At the same time, she is handing up to £7 billion to the private medical industry. She will follow this up by handing them the ‘failed hospitals’, and no doubt their budgets, to make additional profits.

Hewitt has also announced that up to one million people are visiting hospital A&E units without any real need to do so. In the future, these are to be kept away from casualty units by Medical Practitioners in cars and on bicycles or motor bikes visiting them at home. This will allow ambulances and A&E units to be mothballed or handed over to private medicine.

Private medicine is being consciously built up using the NHS budget, while the NHS is being shut down.

The same process is now being driven forward as far as state education is concerned.

First of all grants were abolished and replaced by loans and tuition fees, and then variable tuition fees, to turn higher education from a right into a commercial proposition.

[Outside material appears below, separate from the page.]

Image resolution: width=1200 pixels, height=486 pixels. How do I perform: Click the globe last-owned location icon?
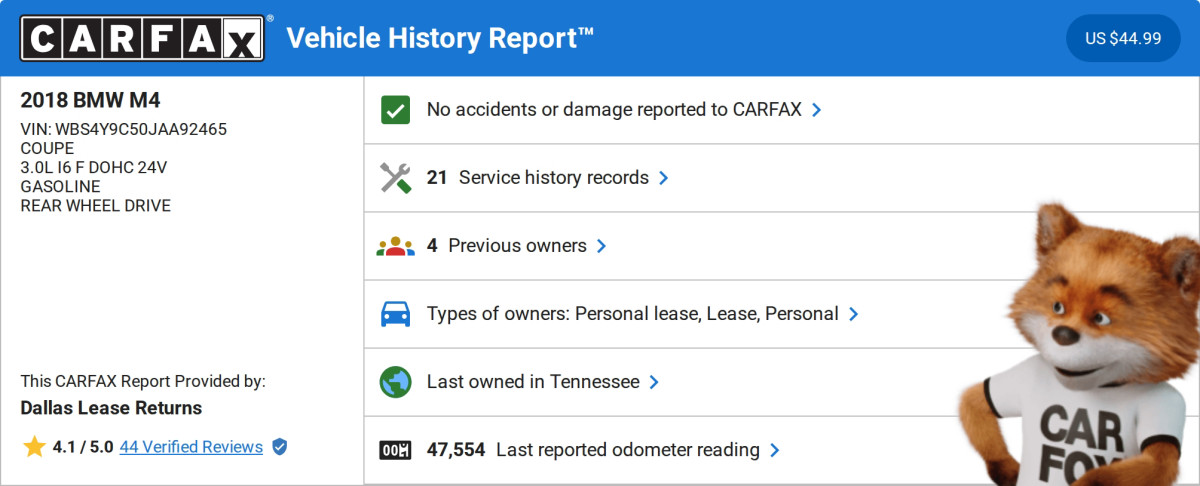click(396, 382)
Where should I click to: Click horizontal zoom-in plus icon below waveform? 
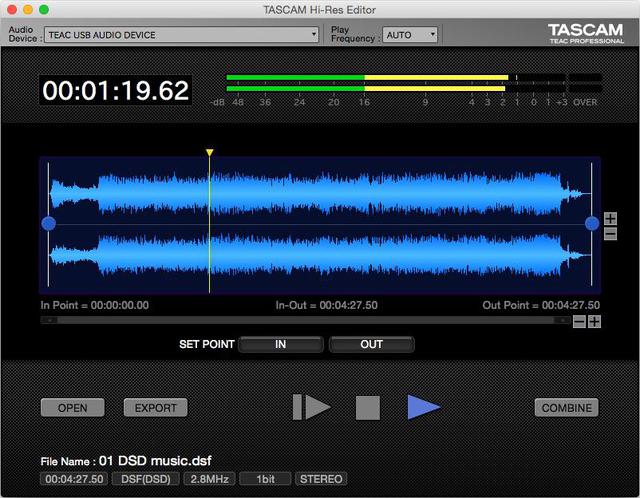(594, 321)
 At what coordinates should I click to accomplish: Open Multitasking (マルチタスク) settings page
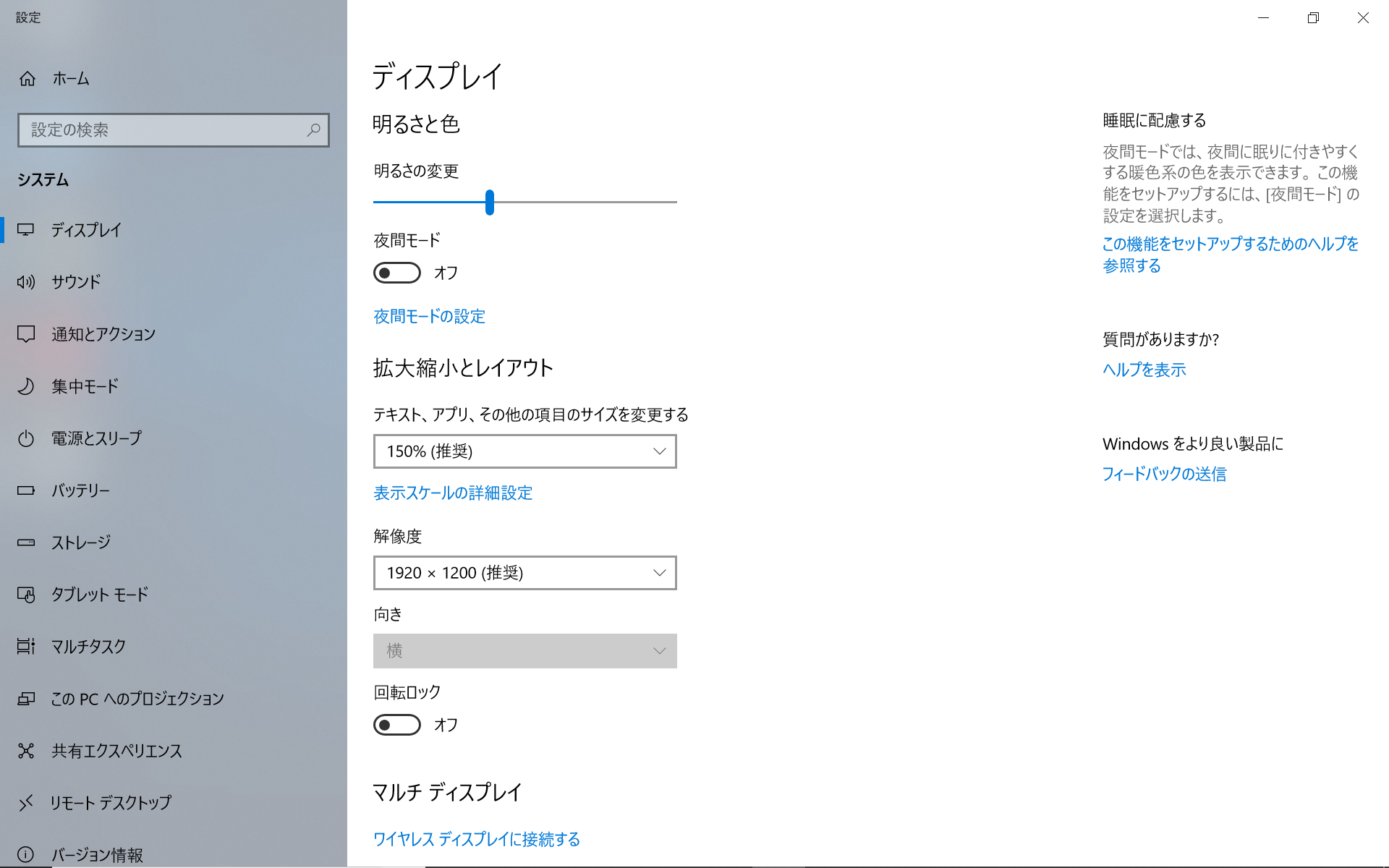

Then there came the City Academies, sponsored by big business, with syllabuses designed specifically not to educate but to produce the kind of worker that every boss would like to hire. Now the Education Secretary, the reactionary Opus Dei member Ruth Kelly, has laid down another law to try to put a nail into the coffin of state education.

This is that failing schools, undergoing a regime of special measures, must be shut down if they are not functioning properly within a year. Once shut down they will either remain closed or be handed over to a City Academy to run, or a group of parents or to a private company.

NUT leader Sinnott warned yesterday: ‘Bringing down the guillotine after a year will drive committed staff from failing schools who otherwise would have stayed, thus making the problem worse.

‘If implemented, such an arbitrary policy will drive up the number of schools forced to close which otherwise could have improved. I hope this is not a back-door way of increasing the number of candidates for Academy status. . .

Chris Keates, General Secretary of the NASUWT, added: ‘The reality is that the vast majority of the small number of schools in special measures succeed in raising standards within the Government’s current two-year target.’

The reality is that the Blair government is hell-bent on privatising health and education.

Only a public sector general strike to bring down the Blair government and bring in a workers’ government to carry out socialist policies can stop it!